Closed Kaixhin closed 8 years ago
Update: Test on Frostbite has only achieved DQN/DDQN scores, despite rank-based prioritised experience replay achieving much higher scores. Therefore the current implementation is either wrong or suboptimal. Proportional prioritised replay still needs to be implemented.
Hi, What's the current progress with prioritized experience replay implementation? Has it been successfully tested yet? I noticed it was striked through in the readme. Thanks!
As above, I attempted an implementation of rank-based prioritised experience replay, but it got nowhere near the scores it should have when I ran a test on Frostbite. The paper helpfully provides complete training graphs for comparison, so clearly there's a bug somewhere. Proportional prioritised experience replay has not been attempted yet since it is trickier to get right.
Ah, I see. Any ideas on where the bug could be? I could help take a look as well. I've been trying to find prioritized experience replay, so if you know of any other implementations available publicly, that'd be great! thanks again.
For rank-based, first you need a priority queue, which I've implemented as a max binary heap. I did quick tests halfway through implementation, but checking that would be first.

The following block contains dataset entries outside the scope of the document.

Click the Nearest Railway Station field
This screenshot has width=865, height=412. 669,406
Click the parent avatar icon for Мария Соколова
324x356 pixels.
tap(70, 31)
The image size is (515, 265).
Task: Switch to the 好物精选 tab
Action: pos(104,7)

Apart from the priority (absolute TD-error) being the key, the value is actually an index which indicates the location of the sample in the experience replay buffer. So first comes checking the new sample update and the sample update after learning. The actual algorithm/maths to compare against the paper is here. The logic for picking the partitions for sampling is here.
There are a few more bits, but those are the important ones to try first. I've looked a lot, but this does seem to be the only public attempt - so no chance of porting code from others!
Just a quick glance to see if anything jumps out at my uneducated fresh eyes. Haven't used BinaryHeap structures enough to know if this is something or not...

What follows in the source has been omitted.